Task prompt | Convert this data into a JSON list of strings, one string per line, omitting blank lines.

— start Records provided —

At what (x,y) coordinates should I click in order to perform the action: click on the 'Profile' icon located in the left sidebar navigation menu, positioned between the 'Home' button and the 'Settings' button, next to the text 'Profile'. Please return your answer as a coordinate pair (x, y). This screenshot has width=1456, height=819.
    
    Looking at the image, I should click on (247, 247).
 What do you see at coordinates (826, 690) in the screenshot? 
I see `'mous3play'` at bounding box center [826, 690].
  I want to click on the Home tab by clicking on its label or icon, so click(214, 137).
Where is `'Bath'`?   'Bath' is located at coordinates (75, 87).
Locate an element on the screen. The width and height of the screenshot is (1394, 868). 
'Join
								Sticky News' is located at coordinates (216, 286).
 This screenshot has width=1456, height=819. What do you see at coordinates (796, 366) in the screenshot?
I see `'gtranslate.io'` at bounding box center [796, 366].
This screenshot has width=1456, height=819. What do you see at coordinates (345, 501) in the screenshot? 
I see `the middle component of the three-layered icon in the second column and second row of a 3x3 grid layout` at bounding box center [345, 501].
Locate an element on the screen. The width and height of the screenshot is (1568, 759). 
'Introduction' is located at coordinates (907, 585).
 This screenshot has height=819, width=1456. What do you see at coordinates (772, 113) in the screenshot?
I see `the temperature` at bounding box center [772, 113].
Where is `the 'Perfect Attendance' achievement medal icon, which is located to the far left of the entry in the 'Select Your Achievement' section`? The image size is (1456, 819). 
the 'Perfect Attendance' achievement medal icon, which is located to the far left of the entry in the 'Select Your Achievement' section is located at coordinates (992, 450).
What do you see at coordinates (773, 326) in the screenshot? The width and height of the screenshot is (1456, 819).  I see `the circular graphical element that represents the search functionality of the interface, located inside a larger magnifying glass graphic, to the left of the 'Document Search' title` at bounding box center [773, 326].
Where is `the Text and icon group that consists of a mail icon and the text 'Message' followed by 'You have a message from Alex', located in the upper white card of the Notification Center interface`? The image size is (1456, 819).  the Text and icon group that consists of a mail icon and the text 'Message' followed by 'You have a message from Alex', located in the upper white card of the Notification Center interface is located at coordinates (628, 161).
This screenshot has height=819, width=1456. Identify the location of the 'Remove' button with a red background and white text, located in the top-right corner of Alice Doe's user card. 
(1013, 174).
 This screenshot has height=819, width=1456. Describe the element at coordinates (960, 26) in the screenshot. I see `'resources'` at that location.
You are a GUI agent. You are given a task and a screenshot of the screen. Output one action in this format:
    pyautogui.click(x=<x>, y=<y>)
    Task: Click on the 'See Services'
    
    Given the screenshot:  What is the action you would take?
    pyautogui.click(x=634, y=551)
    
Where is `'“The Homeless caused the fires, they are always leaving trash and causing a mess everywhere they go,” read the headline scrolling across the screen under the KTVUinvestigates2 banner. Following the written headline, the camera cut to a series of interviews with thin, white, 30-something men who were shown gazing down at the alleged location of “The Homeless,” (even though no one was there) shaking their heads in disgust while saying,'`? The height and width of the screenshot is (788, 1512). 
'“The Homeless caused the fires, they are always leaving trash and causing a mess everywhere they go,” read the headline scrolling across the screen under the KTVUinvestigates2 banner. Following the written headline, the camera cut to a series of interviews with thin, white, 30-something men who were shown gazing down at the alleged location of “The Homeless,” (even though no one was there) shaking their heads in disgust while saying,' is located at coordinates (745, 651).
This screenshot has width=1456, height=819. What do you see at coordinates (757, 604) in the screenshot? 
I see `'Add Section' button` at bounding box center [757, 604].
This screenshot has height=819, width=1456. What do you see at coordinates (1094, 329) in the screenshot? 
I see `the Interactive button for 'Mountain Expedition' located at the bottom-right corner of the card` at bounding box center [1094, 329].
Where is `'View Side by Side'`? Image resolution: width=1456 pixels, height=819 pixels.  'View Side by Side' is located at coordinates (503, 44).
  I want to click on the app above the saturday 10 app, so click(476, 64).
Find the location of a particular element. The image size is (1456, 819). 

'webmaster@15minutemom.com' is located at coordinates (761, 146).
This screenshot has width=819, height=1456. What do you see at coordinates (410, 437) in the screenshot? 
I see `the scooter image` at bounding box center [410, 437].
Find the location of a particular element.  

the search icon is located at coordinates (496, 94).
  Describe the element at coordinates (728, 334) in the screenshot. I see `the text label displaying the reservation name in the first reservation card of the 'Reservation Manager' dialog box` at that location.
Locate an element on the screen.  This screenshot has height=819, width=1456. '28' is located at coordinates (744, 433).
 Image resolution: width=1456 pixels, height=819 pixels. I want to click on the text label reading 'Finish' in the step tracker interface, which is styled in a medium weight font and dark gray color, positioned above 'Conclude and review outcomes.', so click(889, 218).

— end Records provided —

Answer to the problem |
[
  "At what (x,y) coordinates should I click in order to perform the action: click on the 'Profile' icon located in the left sidebar navigation menu, positioned between the 'Home' button and the 'Settings' button, next to the text 'Profile'. Please return your answer as a coordinate pair (x, y). This screenshot has width=1456, height=819.",
  "    Looking at the image, I should click on (247, 247).",
  " What do you see at coordinates (826, 690) in the screenshot? ",
  "I see `'mous3play'` at bounding box center [826, 690].",
  "  I want to click on the Home tab by clicking on its label or icon, so click(214, 137).",
  "Where is `'Bath'`?   'Bath' is located at coordinates (75, 87).",
  "Locate an element on the screen. The width and height of the screenshot is (1394, 868). ",
  "'Join",
  "\t\t\t\t\t\t\t\tSticky News' is located at coordinates (216, 286).",
  " This screenshot has width=1456, height=819. What do you see at coordinates (796, 366) in the screenshot?",
  "I see `'gtranslate.io'` at bounding box center [796, 366].",
  "This screenshot has width=1456, height=819. What do you see at coordinates (345, 501) in the screenshot? ",
  "I see `the middle component of the three-layered icon in the second column and second row of a 3x3 grid layout` at bounding box center [345, 501].",
  "Locate an element on the screen. The width and height of the screenshot is (1568, 759). ",
  "'Introduction' is located at coordinates (907, 585).",
  " This screenshot has height=819, width=1456. What do you see at coordinates (772, 113) in the screenshot?",
  "I see `the temperature` at bounding box center [772, 113].",
  "Where is `the 'Perfect Attendance' achievement medal icon, which is located to the far left of the entry in the 'Select Your Achievement' section`? The image size is (1456, 819). ",
  "the 'Perfect Attendance' achievement medal icon, which is located to the far left of the entry in the 'Select Your Achievement' section is located at coordinates (992, 450).",
  "What do you see at coordinates (773, 326) in the screenshot? The width and height of the screenshot is (1456, 819).  I see `the circular graphical element that represents the search functionality of the interface, located inside a larger magnifying glass graphic, to the left of the 'Document Search' title` at bounding box center [773, 326].",
  "Where is `the Text and icon group that consists of a mail icon and the text 'Message' followed by 'You have a message from Alex', located in the upper white card of the Notification Center interface`? The image size is (1456, 819).  the Text and icon group that consists of a mail icon and the text 'Message' followed by 'You have a message from Alex', located in the upper white card of the Notification Center interface is located at coordinates (628, 161).",
  "This screenshot has height=819, width=1456. Identify the location of the 'Remove' button with a red background and white text, located in the top-right corner of Alice Doe's user card. ",
  "(1013, 174).",
  " This screenshot has height=819, width=1456. Describe the element at coordinates (960, 26) in the screenshot. I see `'resources'` at that location.",
  "You are a GUI agent. You are given a task and a screenshot of the screen. Output one action in this format:",
  "    pyautogui.click(x=<x>, y=<y>)",
  "    Task: Click on the 'See Services'",
  "    Given the screenshot:  What is the action you would take?",
  "    pyautogui.click(x=634, y=551)",
  "Where is `'“The Homeless caused the fires, they are always leaving trash and causing a mess everywhere they go,” read the headline scrolling across the screen under the KTVUinvestigates2 banner. Following the written headline, the camera cut to a series of interviews with thin, white, 30-something men who were shown gazing down at the alleged location of “The Homeless,” (even though no one was there) shaking their heads in disgust while saying,'`? The height and width of the screenshot is (788, 1512). ",
  "'“The Homeless caused the fires, they are always leaving trash and causing a mess everywhere they go,” read the headline scrolling across the screen under the KTVUinvestigates2 banner. Following the written headline, the camera cut to a series of interviews with thin, white, 30-something men who were shown gazing down at the alleged location of “The Homeless,” (even though no one was there) shaking their heads in disgust while saying,' is located at coordinates (745, 651).",
  "This screenshot has width=1456, height=819. What do you see at coordinates (757, 604) in the screenshot? ",
  "I see `'Add Section' button` at bounding box center [757, 604].",
  "This screenshot has height=819, width=1456. What do you see at coordinates (1094, 329) in the screenshot? ",
  "I see `the Interactive button for 'Mountain Expedition' located at the bottom-right corner of the card` at bounding box center [1094, 329].",
  "Where is `'View Side by Side'`? Image resolution: width=1456 pixels, height=819 pixels.  'View Side by Side' is located at coordinates (503, 44).",
  "  I want to click on the app above the saturday 10 app, so click(476, 64).",
  "Find the location of a particular element. The image size is (1456, 819). ",
  "'webmaster@15minutemom.com' is located at coordinates (761, 146).",
  "This screenshot has width=819, height=1456. What do you see at coordinates (410, 437) in the screenshot? ",
  "I see `the scooter image` at bounding box center [410, 437].",
  "Find the location of a particular element.  ",
  "the search icon is located at coordinates (496, 94).",
  "  Describe the element at coordinates (728, 334) in the screenshot. I see `the text label displaying the reservation name in the first reservation card of the 'Reservation Manager' dialog box` at that location.",
  "Locate an element on the screen.  This screenshot has height=819, width=1456. '28' is located at coordinates (744, 433).",
  " Image resolution: width=1456 pixels, height=819 pixels. I want to click on the text label reading 'Finish' in the step tracker interface, which is styled in a medium weight font and dark gray color, positioned above 'Conclude and review outcomes.', so click(889, 218)."
]